Description of the task ->
Go through the records below and return each line that has "will" in it.

Saved data entries:

================

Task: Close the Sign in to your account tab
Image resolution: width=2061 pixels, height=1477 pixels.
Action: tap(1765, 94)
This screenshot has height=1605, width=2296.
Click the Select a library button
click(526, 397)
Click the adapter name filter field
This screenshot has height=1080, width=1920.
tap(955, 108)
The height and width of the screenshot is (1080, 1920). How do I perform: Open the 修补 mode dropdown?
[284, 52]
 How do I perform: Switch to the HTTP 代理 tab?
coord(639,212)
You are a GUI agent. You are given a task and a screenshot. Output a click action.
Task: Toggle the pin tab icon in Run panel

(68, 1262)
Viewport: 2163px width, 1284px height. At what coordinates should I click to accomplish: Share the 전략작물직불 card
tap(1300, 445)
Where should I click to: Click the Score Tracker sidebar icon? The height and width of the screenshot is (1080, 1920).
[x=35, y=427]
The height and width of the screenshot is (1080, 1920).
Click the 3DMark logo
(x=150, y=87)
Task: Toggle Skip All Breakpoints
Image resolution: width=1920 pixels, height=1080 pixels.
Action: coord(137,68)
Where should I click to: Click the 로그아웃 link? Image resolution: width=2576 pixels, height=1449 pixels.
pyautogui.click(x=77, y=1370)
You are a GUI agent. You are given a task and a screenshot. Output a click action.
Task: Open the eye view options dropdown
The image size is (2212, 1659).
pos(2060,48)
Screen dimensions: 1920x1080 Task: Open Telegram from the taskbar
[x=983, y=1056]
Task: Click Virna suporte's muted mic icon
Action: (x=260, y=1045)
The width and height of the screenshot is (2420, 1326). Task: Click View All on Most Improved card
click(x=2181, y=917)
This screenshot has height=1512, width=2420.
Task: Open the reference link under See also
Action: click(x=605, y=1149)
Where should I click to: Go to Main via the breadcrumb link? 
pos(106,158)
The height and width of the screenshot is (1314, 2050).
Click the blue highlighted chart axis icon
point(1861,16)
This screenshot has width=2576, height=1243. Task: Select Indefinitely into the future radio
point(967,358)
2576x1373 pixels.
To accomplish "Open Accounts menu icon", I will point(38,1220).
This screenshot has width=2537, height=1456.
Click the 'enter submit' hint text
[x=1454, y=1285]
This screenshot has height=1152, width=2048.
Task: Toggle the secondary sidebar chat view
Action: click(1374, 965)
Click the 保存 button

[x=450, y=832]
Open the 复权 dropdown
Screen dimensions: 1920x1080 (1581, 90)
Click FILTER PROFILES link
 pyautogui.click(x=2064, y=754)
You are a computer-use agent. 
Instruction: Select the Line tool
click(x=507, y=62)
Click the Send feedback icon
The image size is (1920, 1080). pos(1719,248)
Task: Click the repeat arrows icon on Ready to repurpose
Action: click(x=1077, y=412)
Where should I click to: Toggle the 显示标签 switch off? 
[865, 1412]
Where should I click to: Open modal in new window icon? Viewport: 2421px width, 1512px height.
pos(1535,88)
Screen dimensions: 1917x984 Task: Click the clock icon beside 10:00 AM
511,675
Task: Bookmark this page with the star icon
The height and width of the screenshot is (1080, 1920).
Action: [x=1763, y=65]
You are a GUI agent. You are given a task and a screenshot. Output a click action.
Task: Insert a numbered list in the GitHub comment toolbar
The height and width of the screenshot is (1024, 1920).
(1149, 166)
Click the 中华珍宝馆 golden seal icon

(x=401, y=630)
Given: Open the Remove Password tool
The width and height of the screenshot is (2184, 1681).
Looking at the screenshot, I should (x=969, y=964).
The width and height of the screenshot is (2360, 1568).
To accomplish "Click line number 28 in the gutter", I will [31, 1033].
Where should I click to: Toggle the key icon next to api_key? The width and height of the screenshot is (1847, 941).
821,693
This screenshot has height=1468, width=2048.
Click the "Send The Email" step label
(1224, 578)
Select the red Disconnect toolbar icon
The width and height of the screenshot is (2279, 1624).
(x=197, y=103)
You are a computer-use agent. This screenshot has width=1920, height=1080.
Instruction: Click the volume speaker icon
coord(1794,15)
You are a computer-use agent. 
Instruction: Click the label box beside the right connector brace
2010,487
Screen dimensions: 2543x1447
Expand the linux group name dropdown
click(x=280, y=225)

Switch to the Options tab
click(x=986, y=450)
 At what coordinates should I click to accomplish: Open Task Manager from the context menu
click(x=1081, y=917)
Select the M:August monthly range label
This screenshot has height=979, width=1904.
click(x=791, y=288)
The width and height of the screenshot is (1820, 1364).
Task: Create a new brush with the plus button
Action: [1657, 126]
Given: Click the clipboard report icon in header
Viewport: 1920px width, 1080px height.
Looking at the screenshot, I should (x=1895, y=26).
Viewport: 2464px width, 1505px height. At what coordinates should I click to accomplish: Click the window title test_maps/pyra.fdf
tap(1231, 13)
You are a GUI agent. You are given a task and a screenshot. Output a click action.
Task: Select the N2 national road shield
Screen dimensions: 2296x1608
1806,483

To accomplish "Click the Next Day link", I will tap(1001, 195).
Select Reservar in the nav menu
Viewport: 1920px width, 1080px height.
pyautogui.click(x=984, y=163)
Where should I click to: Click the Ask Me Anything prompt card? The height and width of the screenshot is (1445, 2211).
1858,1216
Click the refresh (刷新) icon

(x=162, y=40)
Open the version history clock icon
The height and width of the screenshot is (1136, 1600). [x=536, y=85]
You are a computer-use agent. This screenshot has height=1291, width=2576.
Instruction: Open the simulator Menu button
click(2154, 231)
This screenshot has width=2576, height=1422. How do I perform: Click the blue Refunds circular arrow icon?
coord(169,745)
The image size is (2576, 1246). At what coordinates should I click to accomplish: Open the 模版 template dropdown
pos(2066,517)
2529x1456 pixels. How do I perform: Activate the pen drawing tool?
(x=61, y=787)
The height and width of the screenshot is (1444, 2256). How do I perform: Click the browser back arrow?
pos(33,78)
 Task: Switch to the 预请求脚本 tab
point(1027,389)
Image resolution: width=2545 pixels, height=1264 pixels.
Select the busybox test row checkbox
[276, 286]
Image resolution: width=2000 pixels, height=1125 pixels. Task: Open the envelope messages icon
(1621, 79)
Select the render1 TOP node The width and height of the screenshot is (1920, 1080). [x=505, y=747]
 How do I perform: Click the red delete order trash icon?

================

Your response ->
To accomplish "Open Accounts menu icon", I will point(38,1220).
To accomplish "Click line number 28 in the gutter", I will [31, 1033].
To accomplish "Click the Next Day link", I will tap(1001, 195).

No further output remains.